_CONSIGNE 1:_ Renommez "GUI agent" en "UI agent" dans les enregistrements, en commençant au début des enregistrements et en terminant à la ligne qui contient "[x=629, y=37]". Redonnez ces lignes sans rien modifier d'autre.

_TEXTE SOURCE:_
3. Panorama des règles budgétaires actuelles Des règles ou des normes concernant les dépenses, les recettes, les déficits, et la dette publique sont actuellement appliquées dans un grand nombre de pays, aussi bien développés qu’en développement. Kinda et al. (2012) et Schaechter et al. (2013) fournissent une synthèse de l’évolution récente des règles. En 1990 par exemple, seuls 5 pays (l’Allemagne, l’Indonésie, le Japon, le Luxembourg, et les Etats-Unis) avaient une règle qui couvrait au moins le gouvernement central. Le nombre de pays avec une règle nationale et ou supranationale est passé à 76 à la fin mars 2012 (Figure 1). Ainsi, alors que les pays industrialisés étaient les premiers à adopter ce type de règle, de nos jours ces règles se sont très largement répandues dans le monde en développement— particulièrement dans les pays à moyen revenu. Le nombre moyen de règles par pays a également augmenté considérablement entre 1985 et 2010 (Bergman et Hutchison (2015)). Figure 1 Nombre de pays ayant des règles budgétaires, 1990-2012

Source : Schaechter et al. (2013).

_ENREGISTREMENTS:_
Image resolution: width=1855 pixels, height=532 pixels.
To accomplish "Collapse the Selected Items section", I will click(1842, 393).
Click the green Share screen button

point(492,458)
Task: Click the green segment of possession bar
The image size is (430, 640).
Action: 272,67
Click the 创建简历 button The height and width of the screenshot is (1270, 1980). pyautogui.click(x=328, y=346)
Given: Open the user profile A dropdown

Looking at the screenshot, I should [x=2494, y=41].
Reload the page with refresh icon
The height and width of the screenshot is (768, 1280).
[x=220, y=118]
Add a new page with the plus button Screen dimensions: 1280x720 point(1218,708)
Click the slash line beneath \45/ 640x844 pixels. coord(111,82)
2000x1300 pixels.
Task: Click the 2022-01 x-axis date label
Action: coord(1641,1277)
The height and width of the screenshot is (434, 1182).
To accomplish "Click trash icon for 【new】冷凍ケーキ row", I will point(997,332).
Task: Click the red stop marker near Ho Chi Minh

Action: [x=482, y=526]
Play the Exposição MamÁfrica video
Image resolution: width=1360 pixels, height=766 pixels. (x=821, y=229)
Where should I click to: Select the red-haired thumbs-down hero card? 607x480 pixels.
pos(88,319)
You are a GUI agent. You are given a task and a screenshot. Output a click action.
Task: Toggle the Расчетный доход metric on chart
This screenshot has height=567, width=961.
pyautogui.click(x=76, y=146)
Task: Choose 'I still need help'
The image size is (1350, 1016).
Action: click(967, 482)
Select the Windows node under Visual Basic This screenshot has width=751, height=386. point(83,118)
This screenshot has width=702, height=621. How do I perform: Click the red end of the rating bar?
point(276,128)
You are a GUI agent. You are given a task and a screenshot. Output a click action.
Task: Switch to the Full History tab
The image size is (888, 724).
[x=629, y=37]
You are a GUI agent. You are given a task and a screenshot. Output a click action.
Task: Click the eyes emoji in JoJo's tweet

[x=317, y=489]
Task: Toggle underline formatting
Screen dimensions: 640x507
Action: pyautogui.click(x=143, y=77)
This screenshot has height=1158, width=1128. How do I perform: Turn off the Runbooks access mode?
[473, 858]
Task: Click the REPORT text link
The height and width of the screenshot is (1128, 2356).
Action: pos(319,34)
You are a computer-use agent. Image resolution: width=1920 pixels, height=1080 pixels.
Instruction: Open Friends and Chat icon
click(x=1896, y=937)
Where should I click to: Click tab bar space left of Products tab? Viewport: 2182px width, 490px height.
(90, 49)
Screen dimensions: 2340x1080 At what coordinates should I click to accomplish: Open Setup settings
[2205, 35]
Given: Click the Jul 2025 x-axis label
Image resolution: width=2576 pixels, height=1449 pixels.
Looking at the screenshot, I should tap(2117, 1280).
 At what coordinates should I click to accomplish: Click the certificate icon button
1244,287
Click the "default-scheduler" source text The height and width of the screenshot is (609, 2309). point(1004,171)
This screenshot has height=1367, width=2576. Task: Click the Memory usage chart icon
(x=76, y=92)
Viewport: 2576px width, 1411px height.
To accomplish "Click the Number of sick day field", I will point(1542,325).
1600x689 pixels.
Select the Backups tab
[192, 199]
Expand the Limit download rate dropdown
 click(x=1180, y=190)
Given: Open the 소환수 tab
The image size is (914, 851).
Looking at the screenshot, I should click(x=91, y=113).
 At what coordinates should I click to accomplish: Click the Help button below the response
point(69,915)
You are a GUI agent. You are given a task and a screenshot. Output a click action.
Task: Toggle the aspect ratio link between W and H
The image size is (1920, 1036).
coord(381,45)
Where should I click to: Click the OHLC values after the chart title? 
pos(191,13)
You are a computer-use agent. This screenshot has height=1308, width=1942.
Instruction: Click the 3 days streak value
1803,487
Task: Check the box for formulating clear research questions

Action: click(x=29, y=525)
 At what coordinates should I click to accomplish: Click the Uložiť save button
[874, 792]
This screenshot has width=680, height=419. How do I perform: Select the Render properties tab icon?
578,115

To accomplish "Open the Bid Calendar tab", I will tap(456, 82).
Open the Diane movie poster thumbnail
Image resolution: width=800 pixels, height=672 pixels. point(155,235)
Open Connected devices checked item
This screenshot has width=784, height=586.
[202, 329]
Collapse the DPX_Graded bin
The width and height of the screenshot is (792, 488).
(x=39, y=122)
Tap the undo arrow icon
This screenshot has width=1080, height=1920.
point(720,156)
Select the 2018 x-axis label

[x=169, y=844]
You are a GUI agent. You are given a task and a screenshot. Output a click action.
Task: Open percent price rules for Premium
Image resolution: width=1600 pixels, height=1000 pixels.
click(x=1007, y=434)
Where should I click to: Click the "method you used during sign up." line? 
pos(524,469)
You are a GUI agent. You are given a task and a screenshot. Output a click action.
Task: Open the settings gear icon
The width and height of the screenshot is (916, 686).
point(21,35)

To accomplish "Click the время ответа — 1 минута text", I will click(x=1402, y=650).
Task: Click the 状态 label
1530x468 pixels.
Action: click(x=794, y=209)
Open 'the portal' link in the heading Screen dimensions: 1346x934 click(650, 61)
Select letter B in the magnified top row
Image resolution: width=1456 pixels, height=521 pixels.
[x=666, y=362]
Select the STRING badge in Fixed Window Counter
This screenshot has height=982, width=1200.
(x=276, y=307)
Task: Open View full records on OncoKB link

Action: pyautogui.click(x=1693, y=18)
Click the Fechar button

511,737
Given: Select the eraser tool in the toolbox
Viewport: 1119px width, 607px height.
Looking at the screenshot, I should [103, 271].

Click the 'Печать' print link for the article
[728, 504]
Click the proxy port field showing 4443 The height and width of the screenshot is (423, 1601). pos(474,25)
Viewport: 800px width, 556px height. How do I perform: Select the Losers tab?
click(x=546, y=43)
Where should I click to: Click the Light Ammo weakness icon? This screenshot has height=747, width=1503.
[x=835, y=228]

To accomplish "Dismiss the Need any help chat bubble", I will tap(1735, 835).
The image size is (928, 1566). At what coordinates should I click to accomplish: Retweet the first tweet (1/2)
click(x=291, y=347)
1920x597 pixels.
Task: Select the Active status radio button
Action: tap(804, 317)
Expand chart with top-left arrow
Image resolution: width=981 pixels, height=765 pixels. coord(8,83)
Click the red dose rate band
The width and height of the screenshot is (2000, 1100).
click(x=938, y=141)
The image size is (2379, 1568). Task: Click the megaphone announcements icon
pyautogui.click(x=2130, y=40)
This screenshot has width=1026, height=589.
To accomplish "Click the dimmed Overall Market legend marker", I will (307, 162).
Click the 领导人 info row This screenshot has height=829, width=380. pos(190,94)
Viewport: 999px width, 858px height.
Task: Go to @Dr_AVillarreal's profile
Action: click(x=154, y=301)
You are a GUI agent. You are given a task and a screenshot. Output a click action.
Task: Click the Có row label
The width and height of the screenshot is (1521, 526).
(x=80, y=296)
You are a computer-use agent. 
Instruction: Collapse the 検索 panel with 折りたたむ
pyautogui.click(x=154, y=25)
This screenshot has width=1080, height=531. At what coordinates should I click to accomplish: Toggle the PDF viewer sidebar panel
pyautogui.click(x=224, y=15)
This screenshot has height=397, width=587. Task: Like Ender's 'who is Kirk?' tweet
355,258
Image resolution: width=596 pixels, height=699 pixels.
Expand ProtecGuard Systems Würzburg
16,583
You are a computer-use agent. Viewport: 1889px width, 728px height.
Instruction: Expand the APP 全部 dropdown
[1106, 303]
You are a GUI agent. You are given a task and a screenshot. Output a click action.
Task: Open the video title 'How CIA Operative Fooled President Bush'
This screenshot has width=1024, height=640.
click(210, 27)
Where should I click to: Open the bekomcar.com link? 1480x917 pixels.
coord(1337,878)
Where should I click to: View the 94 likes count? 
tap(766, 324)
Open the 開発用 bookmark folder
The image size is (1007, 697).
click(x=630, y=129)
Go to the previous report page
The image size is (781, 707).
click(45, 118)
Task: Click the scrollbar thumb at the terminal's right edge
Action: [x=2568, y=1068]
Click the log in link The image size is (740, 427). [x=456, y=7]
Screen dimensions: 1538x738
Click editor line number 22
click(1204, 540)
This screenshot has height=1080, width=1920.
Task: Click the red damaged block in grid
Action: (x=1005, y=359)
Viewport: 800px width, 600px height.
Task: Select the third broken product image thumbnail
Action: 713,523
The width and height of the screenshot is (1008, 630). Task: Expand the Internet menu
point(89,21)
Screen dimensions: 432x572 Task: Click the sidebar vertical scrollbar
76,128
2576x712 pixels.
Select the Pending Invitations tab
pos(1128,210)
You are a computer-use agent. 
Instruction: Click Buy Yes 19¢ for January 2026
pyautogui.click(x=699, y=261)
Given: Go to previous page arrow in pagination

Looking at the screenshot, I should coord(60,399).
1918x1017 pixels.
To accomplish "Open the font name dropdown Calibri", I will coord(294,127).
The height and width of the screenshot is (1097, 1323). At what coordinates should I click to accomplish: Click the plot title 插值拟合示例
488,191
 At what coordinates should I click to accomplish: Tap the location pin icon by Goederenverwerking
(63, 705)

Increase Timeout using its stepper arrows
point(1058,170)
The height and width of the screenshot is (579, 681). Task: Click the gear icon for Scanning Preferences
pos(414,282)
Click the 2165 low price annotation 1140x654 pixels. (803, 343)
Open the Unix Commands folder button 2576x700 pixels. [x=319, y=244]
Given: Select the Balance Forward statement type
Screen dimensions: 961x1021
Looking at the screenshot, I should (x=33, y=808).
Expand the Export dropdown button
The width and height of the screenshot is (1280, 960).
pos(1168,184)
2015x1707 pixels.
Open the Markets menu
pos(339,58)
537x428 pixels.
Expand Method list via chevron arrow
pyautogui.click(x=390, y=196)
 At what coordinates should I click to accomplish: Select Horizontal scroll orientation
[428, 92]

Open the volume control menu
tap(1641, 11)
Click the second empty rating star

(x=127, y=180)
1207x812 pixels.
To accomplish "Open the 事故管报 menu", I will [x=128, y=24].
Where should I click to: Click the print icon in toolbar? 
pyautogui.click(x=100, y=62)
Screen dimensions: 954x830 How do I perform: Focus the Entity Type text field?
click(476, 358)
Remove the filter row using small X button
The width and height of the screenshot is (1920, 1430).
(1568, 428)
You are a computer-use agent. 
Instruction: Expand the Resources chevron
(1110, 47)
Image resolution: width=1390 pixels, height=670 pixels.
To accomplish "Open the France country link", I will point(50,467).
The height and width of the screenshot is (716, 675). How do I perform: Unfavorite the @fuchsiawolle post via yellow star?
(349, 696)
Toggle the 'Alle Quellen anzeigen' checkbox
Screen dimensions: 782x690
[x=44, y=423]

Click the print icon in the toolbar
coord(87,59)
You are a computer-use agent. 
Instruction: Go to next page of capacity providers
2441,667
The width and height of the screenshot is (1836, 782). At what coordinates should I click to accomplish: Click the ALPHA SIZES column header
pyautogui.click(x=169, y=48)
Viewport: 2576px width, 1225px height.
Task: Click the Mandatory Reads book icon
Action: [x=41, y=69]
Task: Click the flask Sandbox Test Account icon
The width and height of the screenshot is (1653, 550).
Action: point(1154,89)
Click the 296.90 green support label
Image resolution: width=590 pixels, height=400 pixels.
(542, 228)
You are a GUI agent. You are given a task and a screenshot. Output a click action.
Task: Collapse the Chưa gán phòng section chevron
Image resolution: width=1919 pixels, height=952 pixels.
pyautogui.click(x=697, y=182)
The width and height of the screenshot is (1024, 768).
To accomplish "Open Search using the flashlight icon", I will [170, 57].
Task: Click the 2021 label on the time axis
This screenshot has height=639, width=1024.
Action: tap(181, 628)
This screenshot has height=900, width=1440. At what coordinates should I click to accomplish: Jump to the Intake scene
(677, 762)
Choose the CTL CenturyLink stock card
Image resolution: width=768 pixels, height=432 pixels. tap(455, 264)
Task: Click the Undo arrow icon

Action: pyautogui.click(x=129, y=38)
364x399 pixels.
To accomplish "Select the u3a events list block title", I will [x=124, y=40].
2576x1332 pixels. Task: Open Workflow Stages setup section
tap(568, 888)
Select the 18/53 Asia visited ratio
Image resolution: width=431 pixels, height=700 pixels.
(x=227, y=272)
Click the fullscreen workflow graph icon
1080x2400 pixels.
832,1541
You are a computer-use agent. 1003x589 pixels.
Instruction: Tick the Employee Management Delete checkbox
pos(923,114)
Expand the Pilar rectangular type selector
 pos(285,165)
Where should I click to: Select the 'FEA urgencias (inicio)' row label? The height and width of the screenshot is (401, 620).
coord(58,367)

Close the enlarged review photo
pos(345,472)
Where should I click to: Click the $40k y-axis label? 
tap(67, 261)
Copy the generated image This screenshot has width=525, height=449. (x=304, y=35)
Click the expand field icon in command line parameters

_CONSIGNE 2:_ Poursuivez le texte sur les règles budgétaires à partir de l'endroit où il s'arrête.

_RÉPONSE ATTENDUE 1:_
Image resolution: width=1855 pixels, height=532 pixels.
To accomplish "Collapse the Selected Items section", I will click(1842, 393).
Click the green Share screen button

point(492,458)
Task: Click the green segment of possession bar
The image size is (430, 640).
Action: 272,67
Click the 创建简历 button The height and width of the screenshot is (1270, 1980). pyautogui.click(x=328, y=346)
Given: Open the user profile A dropdown

Looking at the screenshot, I should [x=2494, y=41].
Reload the page with refresh icon
The height and width of the screenshot is (768, 1280).
[x=220, y=118]
Add a new page with the plus button Screen dimensions: 1280x720 point(1218,708)
Click the slash line beneath \45/ 640x844 pixels. coord(111,82)
2000x1300 pixels.
Task: Click the 2022-01 x-axis date label
Action: coord(1641,1277)
The height and width of the screenshot is (434, 1182).
To accomplish "Click trash icon for 【new】冷凍ケーキ row", I will point(997,332).
Task: Click the red stop marker near Ho Chi Minh

Action: [x=482, y=526]
Play the Exposição MamÁfrica video
Image resolution: width=1360 pixels, height=766 pixels. (x=821, y=229)
Where should I click to: Select the red-haired thumbs-down hero card? 607x480 pixels.
pos(88,319)
You are a UI agent. You are given a task and a screenshot. Output a click action.
Task: Toggle the Расчетный доход metric on chart
This screenshot has height=567, width=961.
pyautogui.click(x=76, y=146)
Task: Choose 'I still need help'
The image size is (1350, 1016).
Action: click(967, 482)
Select the Windows node under Visual Basic This screenshot has width=751, height=386. point(83,118)
This screenshot has width=702, height=621. How do I perform: Click the red end of the rating bar?
point(276,128)
You are a UI agent. You are given a task and a screenshot. Output a click action.
Task: Switch to the Full History tab
The image size is (888, 724).
[x=629, y=37]

_RÉPONSE ATTENDUE 2:_
Les règles supranationales, introduites dans les unions monétaires (notamment l’Union monétaire des Caraïbes orientales, l'Union économique et monétaire ouest-africaine, et la Communauté économique et monétaire de l’Afrique centrale) et l’Union européenne (qui à elle seule regroupe 28 pays), couvrent actuellement près de 50 pays ; leur objectif est d’imposer aux pays membre une discipline budgétaire compatible avec le fonctionnement d’une union monétaire. Ces règles incluent, pour les membres de l’Union européenne, une limite de 3 pourcent sur le solde budgétaire global et de 60 pourcent sur la dette publique inscrits dans le Traité de Maastricht de 1992 et le pacte de de stabilité et de croissance de 1997.5 5L’évolution

des règles budgétaires dans l’Union européenne et leur performance est discutée plus en détail dans la quatrième partie de cet article.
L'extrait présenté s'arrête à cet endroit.